++++ Exercise material ++++
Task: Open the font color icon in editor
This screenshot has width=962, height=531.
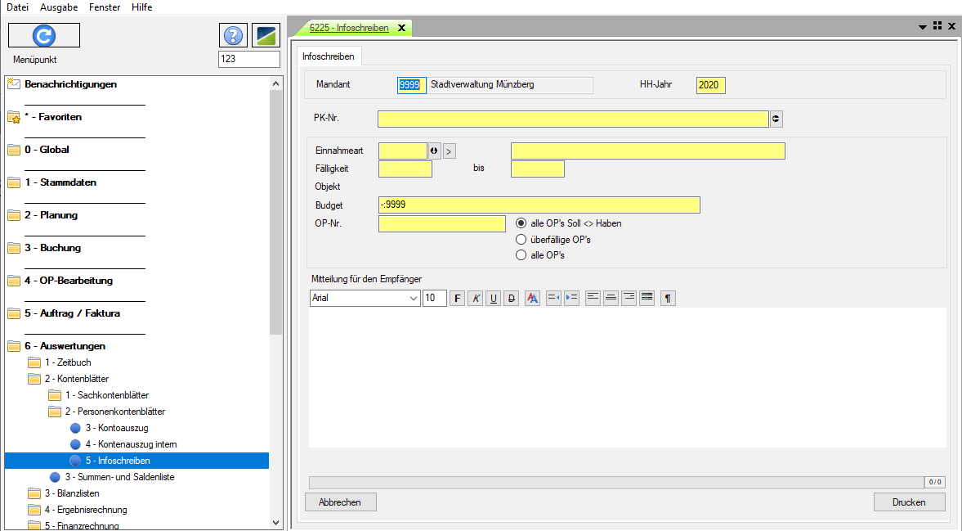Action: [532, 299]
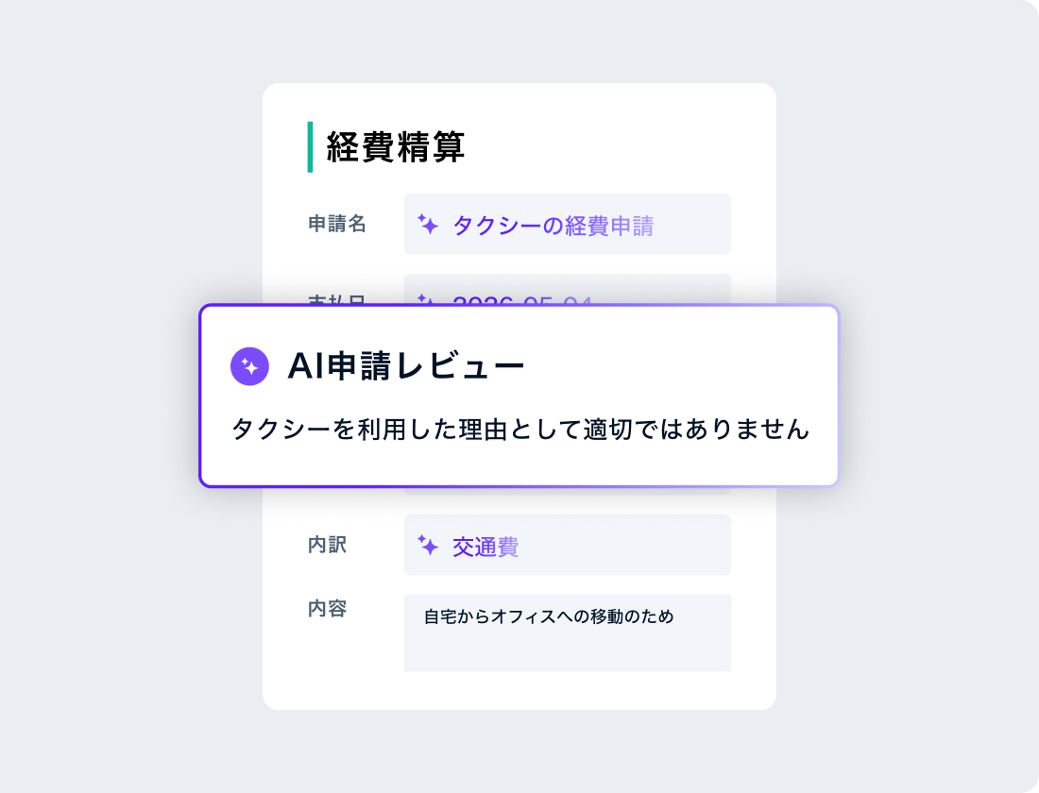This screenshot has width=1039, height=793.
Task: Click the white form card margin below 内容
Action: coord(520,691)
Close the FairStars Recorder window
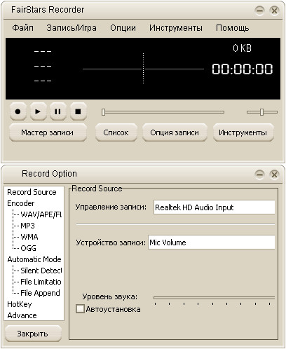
++++
**What the task requires**
Each record above is to be copied exactly. Drop the pictures.

**Solution for this exercise**
Task: Open the font color icon in editor
This screenshot has width=962, height=531.
Action: [532, 299]
This screenshot has width=1039, height=793.
Task: Click the white form card margin below 内容
Action: coord(520,691)
Close the FairStars Recorder window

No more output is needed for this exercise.